══ DATA EXTRACTS

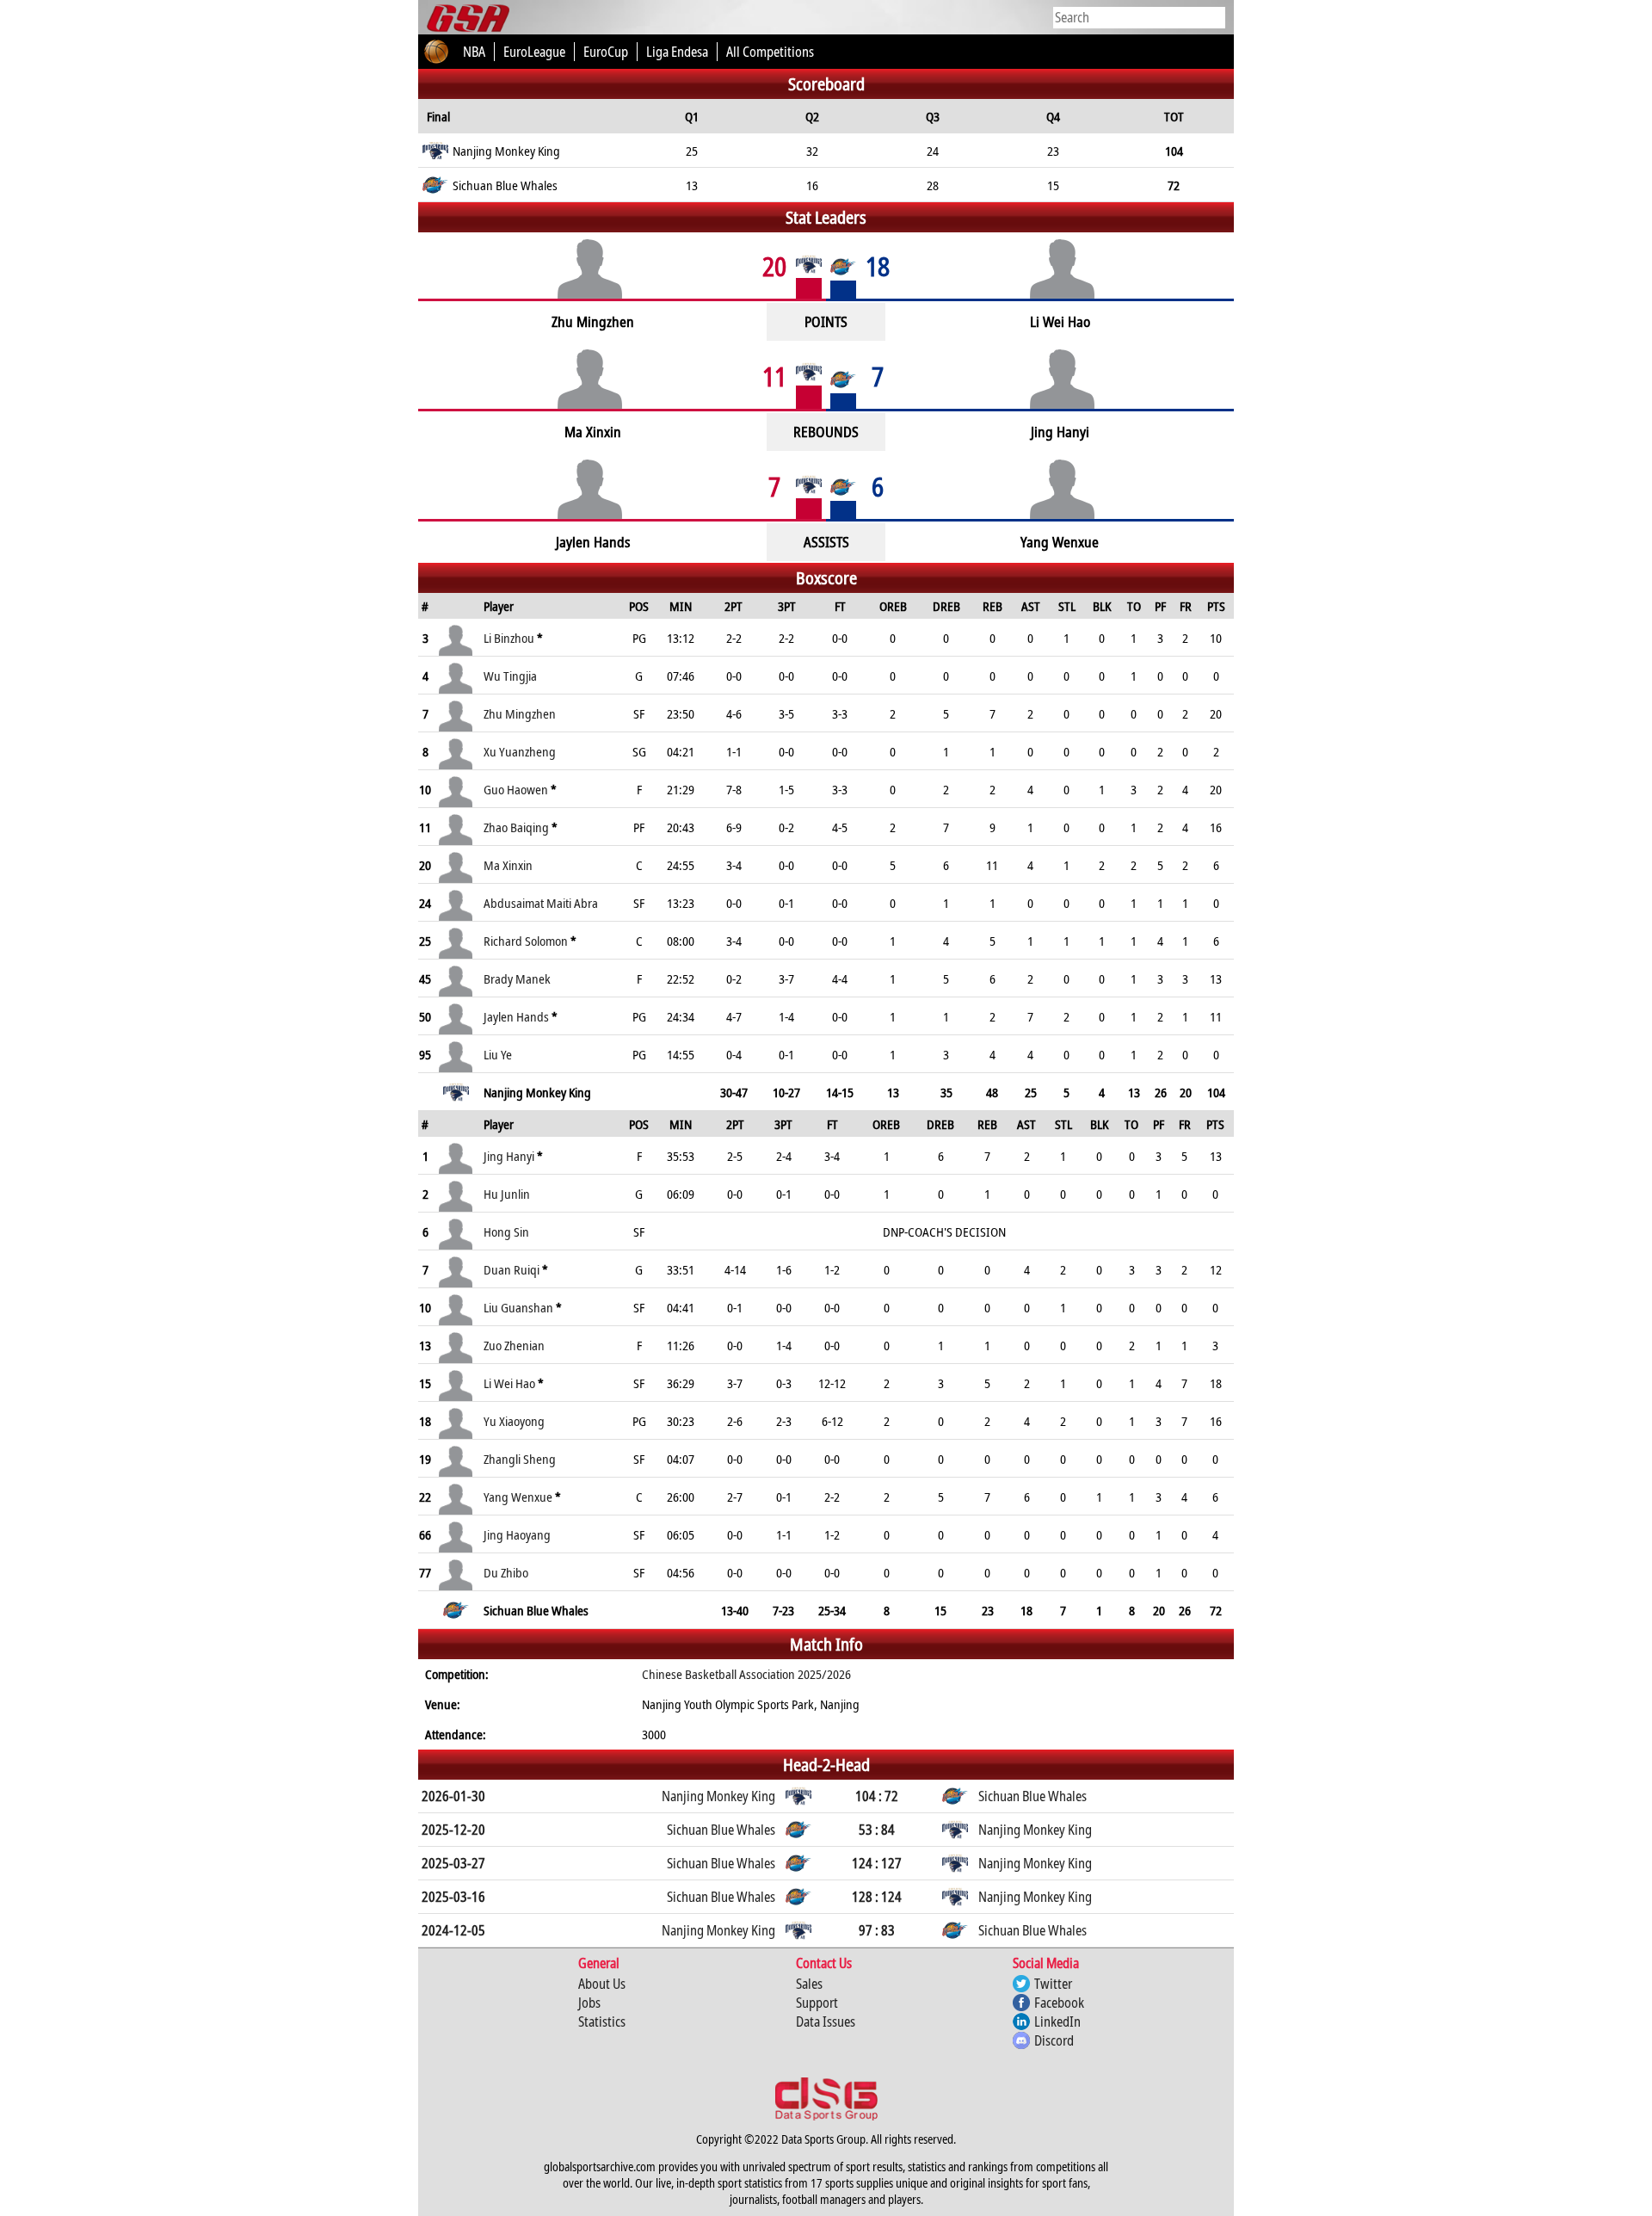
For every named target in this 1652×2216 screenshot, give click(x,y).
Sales (809, 1983)
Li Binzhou (509, 637)
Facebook (1059, 2002)
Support (817, 2002)
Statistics (602, 2021)
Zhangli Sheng (520, 1458)
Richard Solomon (526, 940)
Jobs (589, 2002)
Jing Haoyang (517, 1534)
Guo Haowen (516, 789)
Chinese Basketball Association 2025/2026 (746, 1673)
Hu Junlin (507, 1193)
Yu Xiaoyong (514, 1420)
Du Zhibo (506, 1572)
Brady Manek (517, 978)
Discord (1054, 2040)
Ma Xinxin (508, 864)
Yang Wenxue (518, 1496)
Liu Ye (498, 1054)
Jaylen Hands (516, 1016)
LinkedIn (1057, 2021)
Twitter (1053, 1983)
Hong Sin (506, 1231)
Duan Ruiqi (511, 1269)
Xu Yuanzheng (520, 751)
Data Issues (825, 2021)
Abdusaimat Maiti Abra (541, 902)
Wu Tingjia (510, 675)
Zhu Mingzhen (520, 713)
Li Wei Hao (509, 1383)
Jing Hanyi (509, 1155)
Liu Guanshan (518, 1307)
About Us (602, 1983)
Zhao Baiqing (516, 827)
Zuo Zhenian (514, 1345)
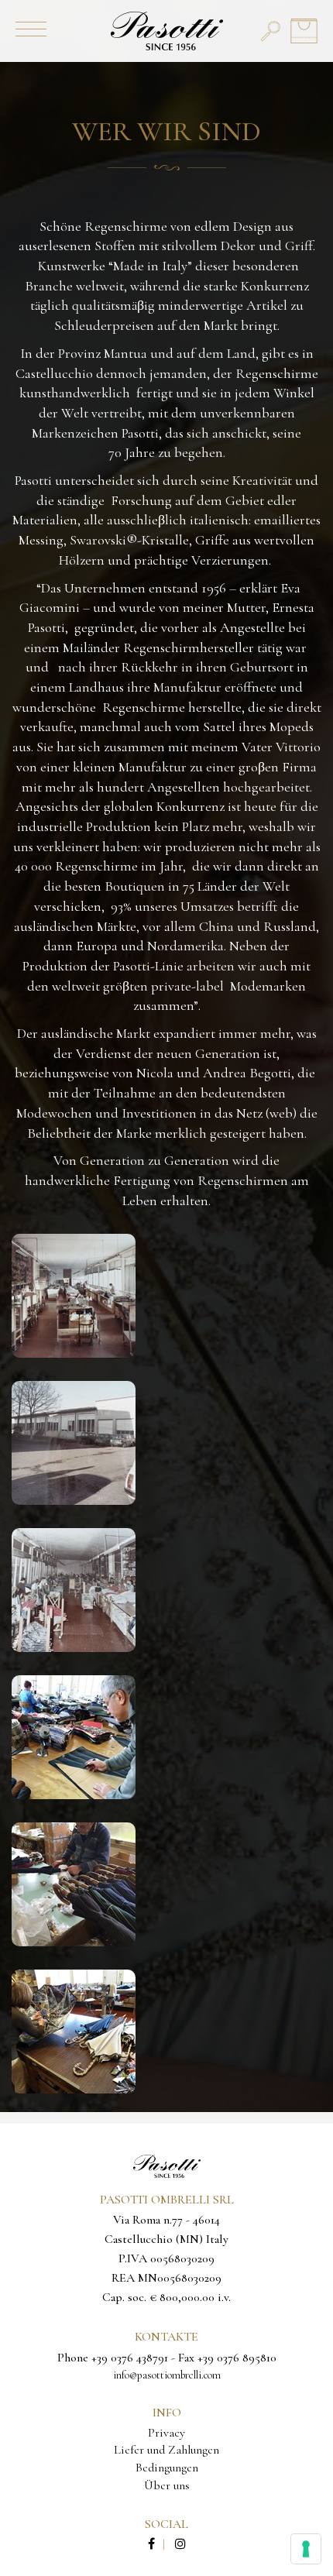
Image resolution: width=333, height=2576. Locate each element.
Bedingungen (167, 2467)
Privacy (166, 2432)
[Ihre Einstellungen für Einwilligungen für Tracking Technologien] (306, 2549)
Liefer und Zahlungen (166, 2450)
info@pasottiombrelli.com (167, 2375)
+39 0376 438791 (129, 2357)
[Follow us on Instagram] (180, 2544)
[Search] (270, 31)
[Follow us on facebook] (160, 2544)
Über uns (167, 2485)
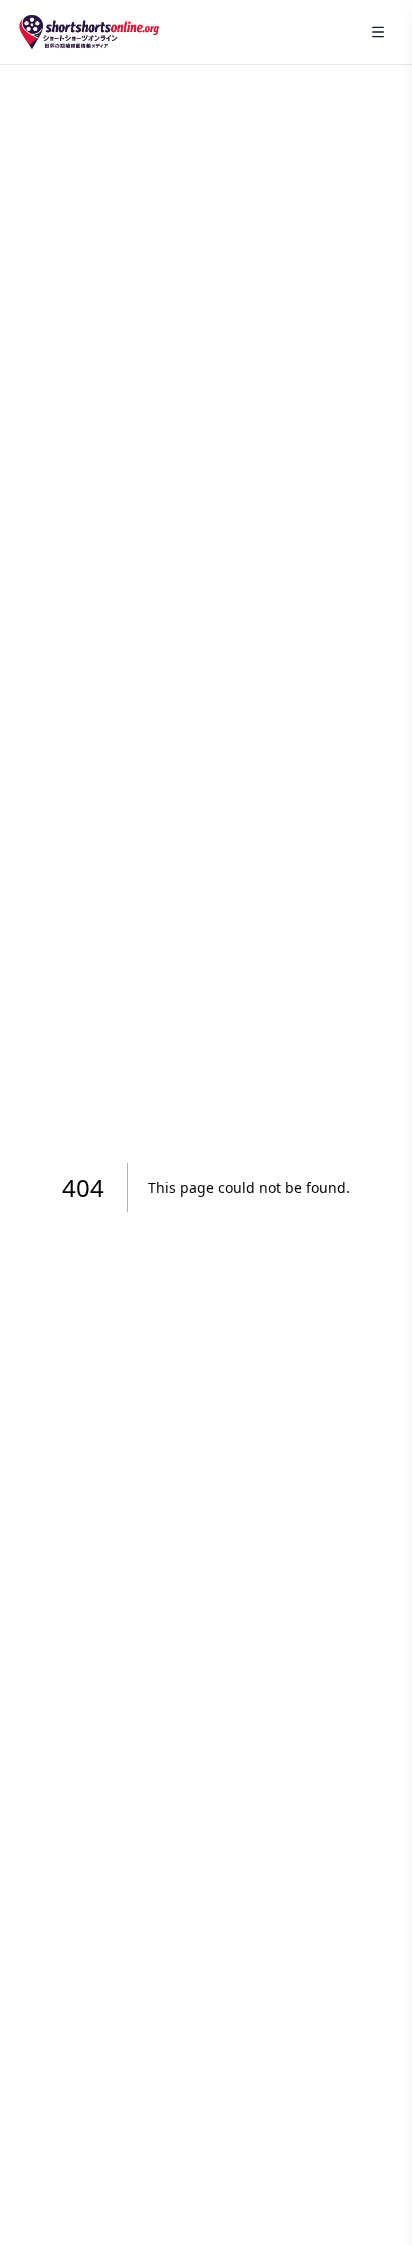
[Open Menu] (378, 32)
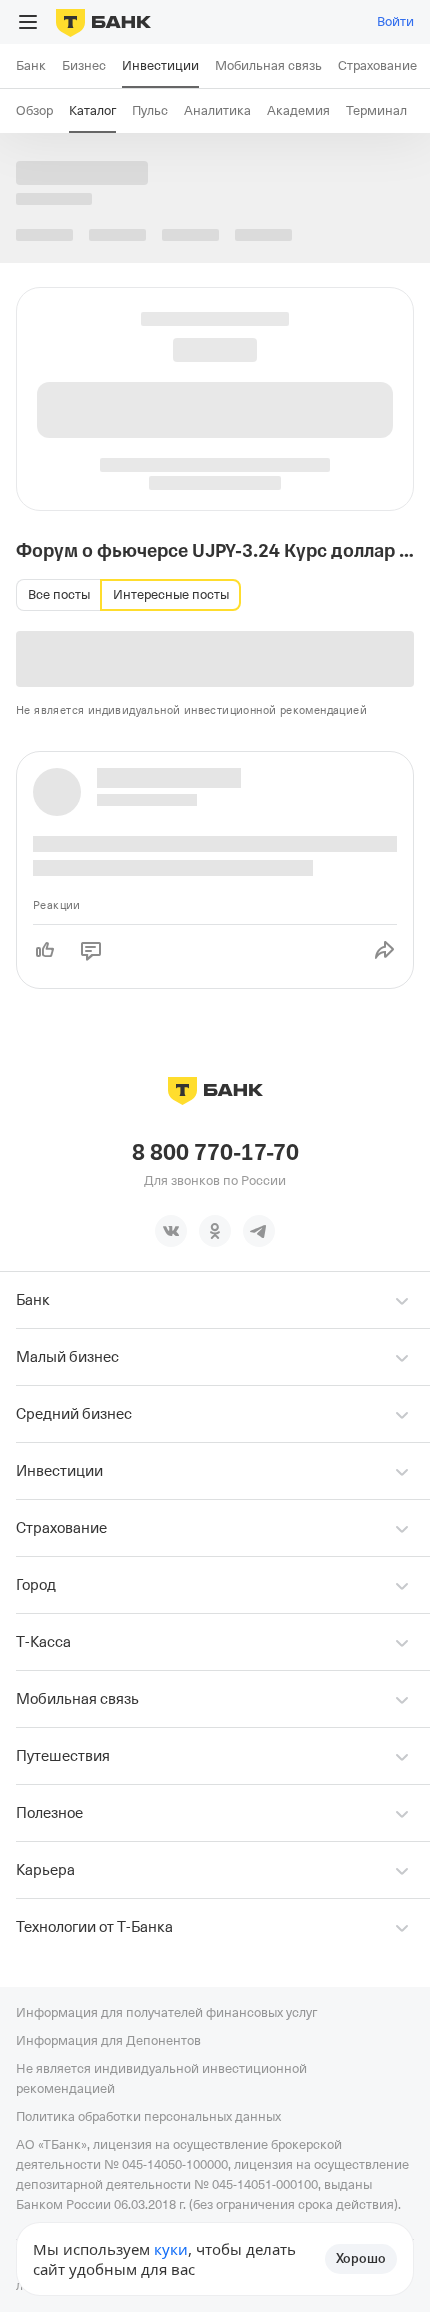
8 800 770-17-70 (215, 1153)
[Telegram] (259, 1231)
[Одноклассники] (215, 1231)
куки (171, 2249)
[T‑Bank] (103, 22)
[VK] (171, 1231)
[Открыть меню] (28, 22)
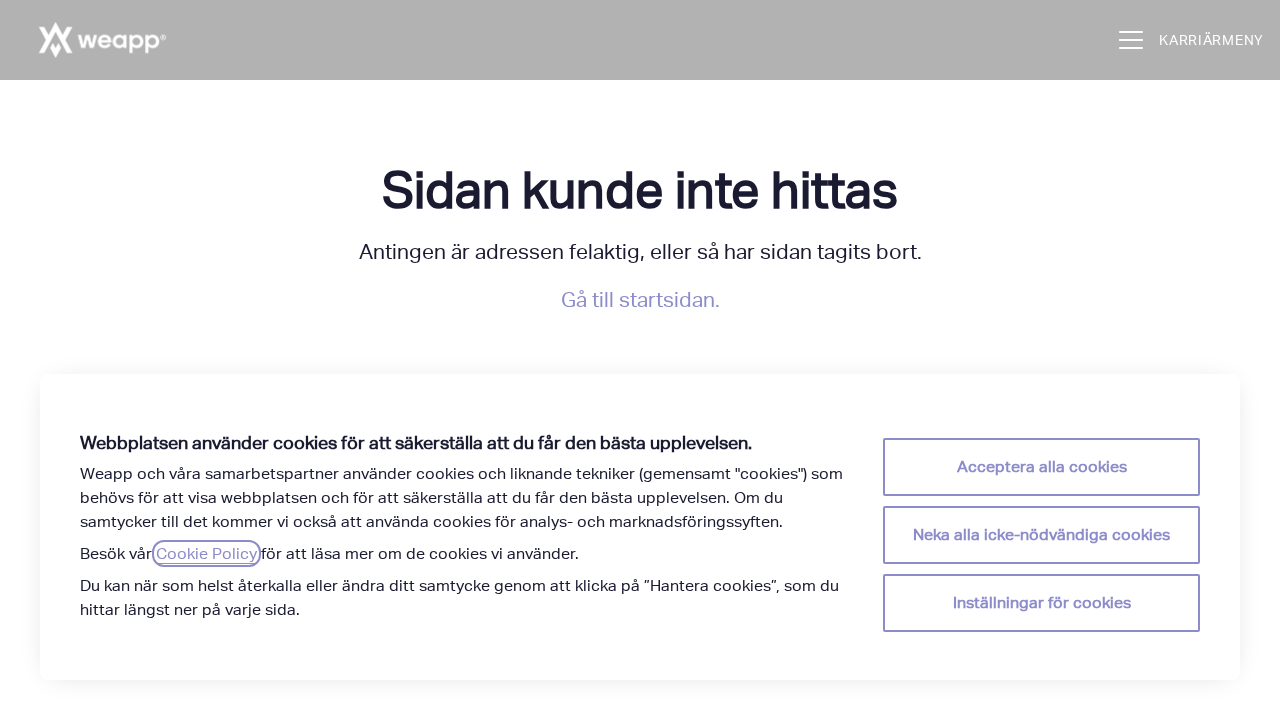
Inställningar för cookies (1042, 602)
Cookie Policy (206, 553)
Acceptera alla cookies (1042, 466)
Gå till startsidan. (640, 299)
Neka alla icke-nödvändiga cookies (1041, 534)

════

=== DIRECTIONS ===
Go through the entries and report every line with the string "alla".

=== TASK OUTPUT ===
Acceptera alla cookies (1042, 466)
Neka alla icke-nödvändiga cookies (1041, 534)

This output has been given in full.